On 01/11/2012 18:34, Joe Touch wrote:
> 
> 
> On 11/1/2012 2:35 AM, Brian E Carpenter wrote:
>> On 31/10/2012 18:58, Joe Touch wrote:
>>>
>>>
>>> On 10/31/2012 11:34 AM, Fernando Gont wrote:
>>>> On 10/31/2012 04:11 PM, Joe Touch wrote:
>>>>> Yes, but the whole point of the IPv6 option architecture was to avoid
>>>>> the issues seen with IPv4 options.
>>>>
>>>> The only thing in that IPv6 would avoid is requiring routers to parse
>>>> *all* options, just to find the ones that need to be processed by
>>>> routers.
>>>
>>> Yes.
>>
>> No.

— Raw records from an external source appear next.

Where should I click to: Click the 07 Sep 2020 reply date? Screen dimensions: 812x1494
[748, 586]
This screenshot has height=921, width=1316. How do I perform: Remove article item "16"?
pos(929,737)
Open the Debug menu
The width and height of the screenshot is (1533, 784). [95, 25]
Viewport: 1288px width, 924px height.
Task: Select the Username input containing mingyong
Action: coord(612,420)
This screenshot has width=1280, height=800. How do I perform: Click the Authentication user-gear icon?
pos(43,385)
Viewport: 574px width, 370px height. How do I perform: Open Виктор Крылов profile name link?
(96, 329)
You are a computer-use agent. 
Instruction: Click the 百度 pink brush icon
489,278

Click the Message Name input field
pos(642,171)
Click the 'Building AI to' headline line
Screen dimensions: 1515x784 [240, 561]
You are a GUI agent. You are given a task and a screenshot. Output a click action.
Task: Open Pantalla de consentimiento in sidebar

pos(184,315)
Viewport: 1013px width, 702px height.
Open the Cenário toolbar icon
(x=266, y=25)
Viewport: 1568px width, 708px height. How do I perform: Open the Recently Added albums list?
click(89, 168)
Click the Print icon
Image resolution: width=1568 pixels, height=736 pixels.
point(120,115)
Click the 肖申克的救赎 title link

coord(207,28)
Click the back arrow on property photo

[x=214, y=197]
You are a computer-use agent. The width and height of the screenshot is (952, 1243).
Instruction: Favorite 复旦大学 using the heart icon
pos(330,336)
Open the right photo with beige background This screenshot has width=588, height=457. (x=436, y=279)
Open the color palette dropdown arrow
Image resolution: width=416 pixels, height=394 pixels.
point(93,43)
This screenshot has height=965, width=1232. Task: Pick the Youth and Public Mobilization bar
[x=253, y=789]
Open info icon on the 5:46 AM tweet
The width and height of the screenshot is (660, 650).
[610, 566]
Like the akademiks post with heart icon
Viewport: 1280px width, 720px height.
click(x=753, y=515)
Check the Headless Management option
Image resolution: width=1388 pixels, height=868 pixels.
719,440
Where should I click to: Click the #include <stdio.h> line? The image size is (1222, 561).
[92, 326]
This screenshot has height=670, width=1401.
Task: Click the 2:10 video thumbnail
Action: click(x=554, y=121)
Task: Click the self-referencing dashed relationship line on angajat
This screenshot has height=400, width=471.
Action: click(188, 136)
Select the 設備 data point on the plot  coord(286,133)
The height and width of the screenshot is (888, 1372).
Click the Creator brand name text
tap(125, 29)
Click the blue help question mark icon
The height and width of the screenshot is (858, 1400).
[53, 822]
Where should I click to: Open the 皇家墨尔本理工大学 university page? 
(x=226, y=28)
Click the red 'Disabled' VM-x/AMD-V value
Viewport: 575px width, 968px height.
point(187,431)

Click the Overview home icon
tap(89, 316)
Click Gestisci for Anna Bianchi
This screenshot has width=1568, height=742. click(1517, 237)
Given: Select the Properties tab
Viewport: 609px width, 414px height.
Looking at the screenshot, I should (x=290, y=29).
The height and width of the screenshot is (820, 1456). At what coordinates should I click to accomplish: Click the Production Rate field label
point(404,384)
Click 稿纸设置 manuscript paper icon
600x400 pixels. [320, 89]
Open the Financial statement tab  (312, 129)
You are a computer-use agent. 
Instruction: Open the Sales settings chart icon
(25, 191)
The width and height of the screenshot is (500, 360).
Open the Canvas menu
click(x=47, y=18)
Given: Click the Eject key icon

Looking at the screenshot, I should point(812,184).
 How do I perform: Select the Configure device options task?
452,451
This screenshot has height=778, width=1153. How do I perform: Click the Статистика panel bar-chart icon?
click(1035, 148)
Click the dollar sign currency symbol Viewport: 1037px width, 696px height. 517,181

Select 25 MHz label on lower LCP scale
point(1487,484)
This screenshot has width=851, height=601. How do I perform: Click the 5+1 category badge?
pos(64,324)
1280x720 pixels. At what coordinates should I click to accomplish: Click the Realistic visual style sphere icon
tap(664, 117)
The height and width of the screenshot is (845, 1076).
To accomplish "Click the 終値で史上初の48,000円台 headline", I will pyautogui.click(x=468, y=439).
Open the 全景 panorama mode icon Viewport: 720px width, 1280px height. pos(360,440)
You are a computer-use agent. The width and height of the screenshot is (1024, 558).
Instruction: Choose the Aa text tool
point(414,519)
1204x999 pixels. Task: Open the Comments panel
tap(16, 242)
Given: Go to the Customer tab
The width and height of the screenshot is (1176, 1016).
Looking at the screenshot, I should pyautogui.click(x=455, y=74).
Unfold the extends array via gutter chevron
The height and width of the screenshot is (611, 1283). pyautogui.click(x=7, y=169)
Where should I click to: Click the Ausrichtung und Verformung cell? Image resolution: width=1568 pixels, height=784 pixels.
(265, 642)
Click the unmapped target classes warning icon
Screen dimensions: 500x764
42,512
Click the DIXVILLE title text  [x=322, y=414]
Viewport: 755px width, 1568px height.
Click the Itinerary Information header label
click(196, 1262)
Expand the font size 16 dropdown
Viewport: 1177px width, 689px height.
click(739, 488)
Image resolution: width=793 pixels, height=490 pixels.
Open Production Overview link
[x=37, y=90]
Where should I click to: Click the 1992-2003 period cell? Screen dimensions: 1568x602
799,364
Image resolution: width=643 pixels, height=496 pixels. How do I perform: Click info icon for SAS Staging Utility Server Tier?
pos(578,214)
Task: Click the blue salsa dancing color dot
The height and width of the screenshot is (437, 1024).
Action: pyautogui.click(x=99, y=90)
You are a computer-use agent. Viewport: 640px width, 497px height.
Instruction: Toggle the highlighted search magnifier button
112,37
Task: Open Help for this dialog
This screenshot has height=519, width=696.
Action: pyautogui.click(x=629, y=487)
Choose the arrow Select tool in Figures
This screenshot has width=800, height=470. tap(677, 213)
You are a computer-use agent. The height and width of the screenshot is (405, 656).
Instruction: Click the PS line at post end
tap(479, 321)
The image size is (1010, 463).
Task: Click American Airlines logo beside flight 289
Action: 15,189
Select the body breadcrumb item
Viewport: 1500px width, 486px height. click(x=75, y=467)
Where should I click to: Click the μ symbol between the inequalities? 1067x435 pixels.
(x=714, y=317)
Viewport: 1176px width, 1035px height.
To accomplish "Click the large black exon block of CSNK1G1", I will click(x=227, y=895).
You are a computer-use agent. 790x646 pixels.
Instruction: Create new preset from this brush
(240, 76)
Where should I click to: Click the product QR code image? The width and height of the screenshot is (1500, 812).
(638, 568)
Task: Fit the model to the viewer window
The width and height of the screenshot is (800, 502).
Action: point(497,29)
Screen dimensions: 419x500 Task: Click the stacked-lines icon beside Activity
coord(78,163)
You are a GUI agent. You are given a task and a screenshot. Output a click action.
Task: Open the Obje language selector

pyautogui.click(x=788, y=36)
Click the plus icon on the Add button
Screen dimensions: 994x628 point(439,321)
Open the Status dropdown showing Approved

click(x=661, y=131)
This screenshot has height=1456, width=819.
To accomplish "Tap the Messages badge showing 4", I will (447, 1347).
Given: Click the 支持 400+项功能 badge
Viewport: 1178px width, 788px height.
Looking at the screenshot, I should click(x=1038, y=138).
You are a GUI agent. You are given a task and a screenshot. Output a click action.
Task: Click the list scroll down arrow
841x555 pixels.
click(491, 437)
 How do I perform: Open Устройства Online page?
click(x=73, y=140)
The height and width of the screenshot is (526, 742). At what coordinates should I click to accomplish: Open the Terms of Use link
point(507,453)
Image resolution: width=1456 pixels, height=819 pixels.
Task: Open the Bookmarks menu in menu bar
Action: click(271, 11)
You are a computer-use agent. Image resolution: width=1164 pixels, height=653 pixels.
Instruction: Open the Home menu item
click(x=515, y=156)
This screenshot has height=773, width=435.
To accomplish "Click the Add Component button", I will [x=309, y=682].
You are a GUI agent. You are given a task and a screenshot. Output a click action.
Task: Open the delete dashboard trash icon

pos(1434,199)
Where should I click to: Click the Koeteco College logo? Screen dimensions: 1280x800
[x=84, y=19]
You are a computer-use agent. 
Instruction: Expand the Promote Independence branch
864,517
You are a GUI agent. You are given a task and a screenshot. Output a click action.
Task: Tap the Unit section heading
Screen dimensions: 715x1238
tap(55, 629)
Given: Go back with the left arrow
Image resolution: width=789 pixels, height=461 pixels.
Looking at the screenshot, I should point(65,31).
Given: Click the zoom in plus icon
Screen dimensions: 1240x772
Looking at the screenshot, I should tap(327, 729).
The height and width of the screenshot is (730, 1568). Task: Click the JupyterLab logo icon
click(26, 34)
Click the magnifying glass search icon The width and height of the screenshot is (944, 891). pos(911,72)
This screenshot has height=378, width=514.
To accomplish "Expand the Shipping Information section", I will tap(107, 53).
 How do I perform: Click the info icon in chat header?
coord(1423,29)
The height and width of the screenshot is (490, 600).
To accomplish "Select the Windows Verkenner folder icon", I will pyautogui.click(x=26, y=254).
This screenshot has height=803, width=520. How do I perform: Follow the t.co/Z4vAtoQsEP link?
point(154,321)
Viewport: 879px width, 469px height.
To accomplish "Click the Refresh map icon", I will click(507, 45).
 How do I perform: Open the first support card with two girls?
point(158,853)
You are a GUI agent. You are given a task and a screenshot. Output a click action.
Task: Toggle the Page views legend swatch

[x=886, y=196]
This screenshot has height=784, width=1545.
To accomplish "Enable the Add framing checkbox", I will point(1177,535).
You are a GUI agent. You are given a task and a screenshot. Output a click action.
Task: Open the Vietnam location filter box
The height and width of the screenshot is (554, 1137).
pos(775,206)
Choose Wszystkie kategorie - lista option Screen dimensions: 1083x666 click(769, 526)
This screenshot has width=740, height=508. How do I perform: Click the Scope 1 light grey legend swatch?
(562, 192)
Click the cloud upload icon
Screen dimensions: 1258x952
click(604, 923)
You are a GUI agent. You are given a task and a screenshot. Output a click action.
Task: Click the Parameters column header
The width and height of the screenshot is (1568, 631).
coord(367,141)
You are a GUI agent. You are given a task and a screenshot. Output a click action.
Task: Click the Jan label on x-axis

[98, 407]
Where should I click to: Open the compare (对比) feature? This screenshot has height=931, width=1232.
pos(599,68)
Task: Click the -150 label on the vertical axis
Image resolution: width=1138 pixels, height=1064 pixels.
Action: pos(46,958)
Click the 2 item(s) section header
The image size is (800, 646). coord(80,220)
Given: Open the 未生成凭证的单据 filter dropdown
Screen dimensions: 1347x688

The only extension header that *needs* to be parsed by intermediate
>> routers is the hop-by-hop options header, and that is the first one (if
>> present).
> 
> The first one could be:
> 
>     A. a known HBH option
>         indicating there are HBH options
>     B. a known E2E option
>         indicating there are no HBH options
>     C. an unknown option or a pad option
>         indicating NOTHING

Actually there is another unfortunate aspect of RFC 2460 here. It would
be better if it said that the hbh options extension header MUST be
first, instead of just recommending it. I think I will add that to my draft.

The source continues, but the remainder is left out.